## [TASK DESCRIPTION]
Quote the material below word for word, every line of it, leaving out the pictures.

## [LISTED RECORDS]

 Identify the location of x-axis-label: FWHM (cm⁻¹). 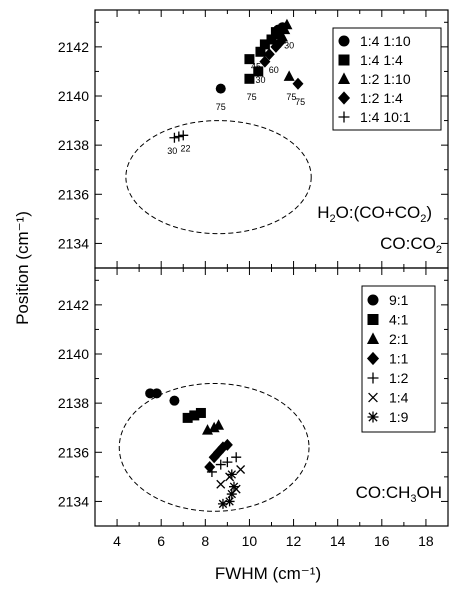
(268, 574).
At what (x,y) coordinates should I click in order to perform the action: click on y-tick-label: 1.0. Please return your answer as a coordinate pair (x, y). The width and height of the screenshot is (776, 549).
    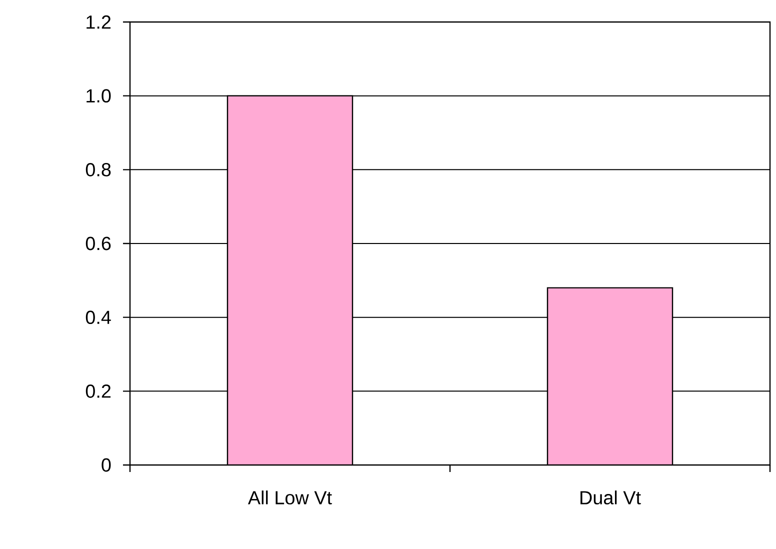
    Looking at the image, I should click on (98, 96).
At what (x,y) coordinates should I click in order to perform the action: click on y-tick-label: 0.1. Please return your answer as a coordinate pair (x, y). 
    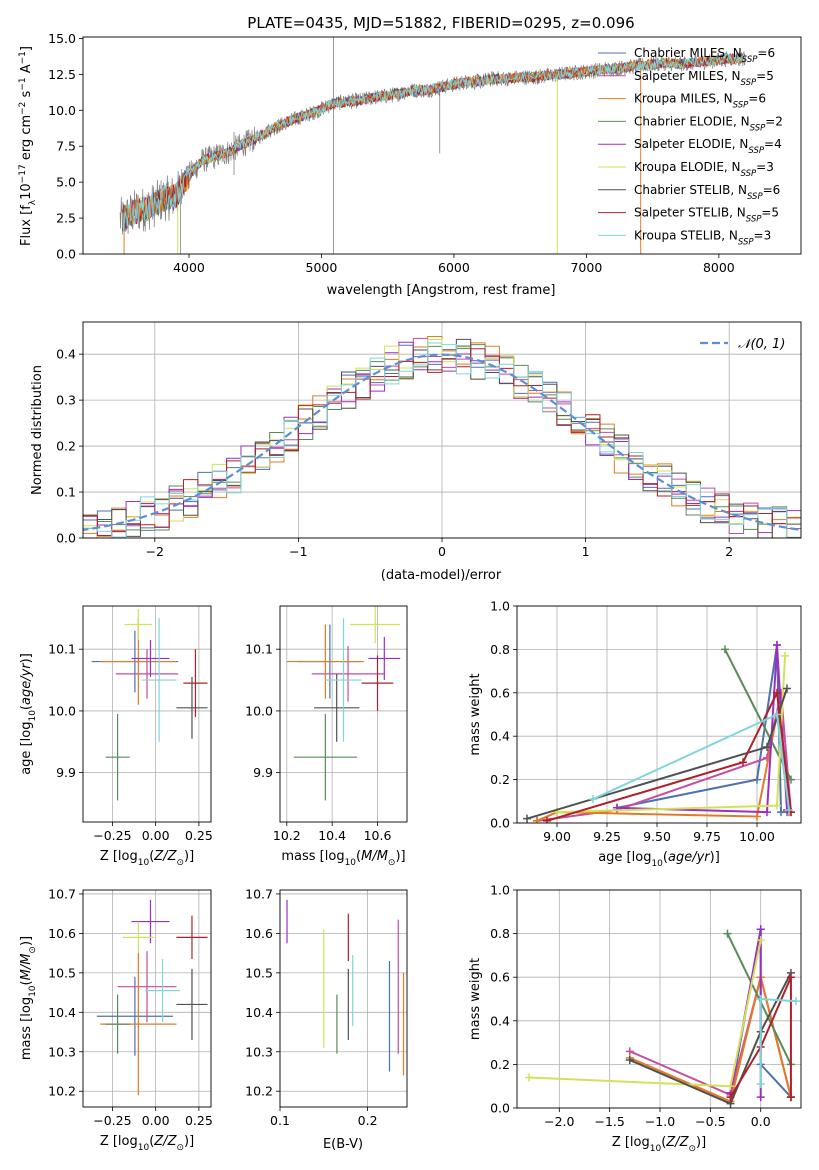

## [THE COMPLETED TASK]
 Identify the location of x-axis-label: FWHM (cm⁻¹). 
(268, 574).
At what (x,y) coordinates should I click in order to perform the action: click on y-tick-label: 1.0. Please return your answer as a coordinate pair (x, y). The width and height of the screenshot is (776, 549).
    Looking at the image, I should click on (98, 96).
At what (x,y) coordinates should I click in order to perform the action: click on y-tick-label: 0.1. Please return your answer as a coordinate pair (x, y). 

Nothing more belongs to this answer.